In connection with the petition on seabed matters which the States are reported to be contemplating, I should inform the House that I have sent a message to the British Prime Minister. The substance of that message is that the Australian Government considers it would not be appropriate for Her Majesty to refer any such petition to the Judicial Committee.

I made the point to the British Prime Minister that the provisions of section 4 of the Judicial Committee Act 1833, under which the States apparently propose to petition Her Majesty, will be included among the provisions that will be repealed when the British Parliament enacts its legislation on the request and consent of this Parliament. I added that this Parliament already has under consideration the Seas and Submerged Lands Bill which, when passed, will provide opportunity, if it is desired, for all relevant seabed questions to be determined by the High Court. The possibility of there being 2 streams of authority must be avoided. The proper forum for the determination of these important questions of Australian constitutional law is the High Court of Australia.
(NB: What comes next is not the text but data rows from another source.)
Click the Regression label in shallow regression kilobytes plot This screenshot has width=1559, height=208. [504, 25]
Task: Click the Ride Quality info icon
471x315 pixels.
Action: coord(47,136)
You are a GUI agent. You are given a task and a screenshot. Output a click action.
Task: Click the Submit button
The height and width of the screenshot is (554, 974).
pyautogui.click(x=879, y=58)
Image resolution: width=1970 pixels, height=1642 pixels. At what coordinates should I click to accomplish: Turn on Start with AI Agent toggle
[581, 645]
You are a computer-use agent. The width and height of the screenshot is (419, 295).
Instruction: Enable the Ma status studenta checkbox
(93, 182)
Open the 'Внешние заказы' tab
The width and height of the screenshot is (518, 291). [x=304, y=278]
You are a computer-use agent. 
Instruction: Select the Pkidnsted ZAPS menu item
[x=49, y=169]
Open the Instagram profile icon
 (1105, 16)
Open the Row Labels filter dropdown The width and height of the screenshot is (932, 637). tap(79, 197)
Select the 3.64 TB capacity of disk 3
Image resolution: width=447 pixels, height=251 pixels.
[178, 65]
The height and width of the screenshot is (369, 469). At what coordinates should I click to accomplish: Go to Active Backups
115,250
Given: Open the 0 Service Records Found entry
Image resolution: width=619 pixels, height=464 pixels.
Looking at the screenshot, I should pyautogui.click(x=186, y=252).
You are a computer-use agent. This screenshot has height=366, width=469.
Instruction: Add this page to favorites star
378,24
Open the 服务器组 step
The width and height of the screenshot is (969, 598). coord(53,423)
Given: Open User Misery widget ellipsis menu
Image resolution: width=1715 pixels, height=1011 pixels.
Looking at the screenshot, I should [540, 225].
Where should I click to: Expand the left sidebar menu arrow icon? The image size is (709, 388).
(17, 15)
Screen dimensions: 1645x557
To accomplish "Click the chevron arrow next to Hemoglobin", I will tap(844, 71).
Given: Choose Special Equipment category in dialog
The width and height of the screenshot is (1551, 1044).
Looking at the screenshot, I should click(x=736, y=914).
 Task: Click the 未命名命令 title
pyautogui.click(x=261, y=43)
Mr Speaker,the second Bill is the Privy Council (Appeals from the High Court) Bill. This Bill completes, so far as the High Court is concerned, what the Privy Council (Limitation of Appeals) Act 1968 commenced. The Act of 1968 abolished appeals to the Privy Council from the High Court in all matters except purely State matters and the so-called inter se questions. The Constitution itself excludes appeals in respect of inter se questions excepting upon the grant of a certificate by the High Court. The High Court has granted only one certificate - and that in 1912. For all practical purposes there is no appeal to the Privy Council from the High Court in respect of inter se questions. As to appeals to the Privy Council from the High Court in State matters, the Australian Labor Party moved an amendment to the Bill of 1968 to remove altogether the right of appeal to the Privy Council from the High Court. The amendment was not accepted. What I have referred to as the second Bill completes the process that the Australian Labor Party would have liked to have seen completed when legislation was before the Parliament 5 years ago. Mr Speaker, I believe that by passing this Bill the Australian Parliament will demonstrate its view that the Australian courts can and should exercise the final judicial authority in this land.

Honourable members Hear, hear!


Mr WHITLAM - I appreciate the cries of support which come from all parts of the Chamber. We all know that in the High Court we have a Bench whose learning and authority are respected wherever English law runs. I commend the 2 Bills to the House.

Debate (on motion by Mr Snedden) adjourned.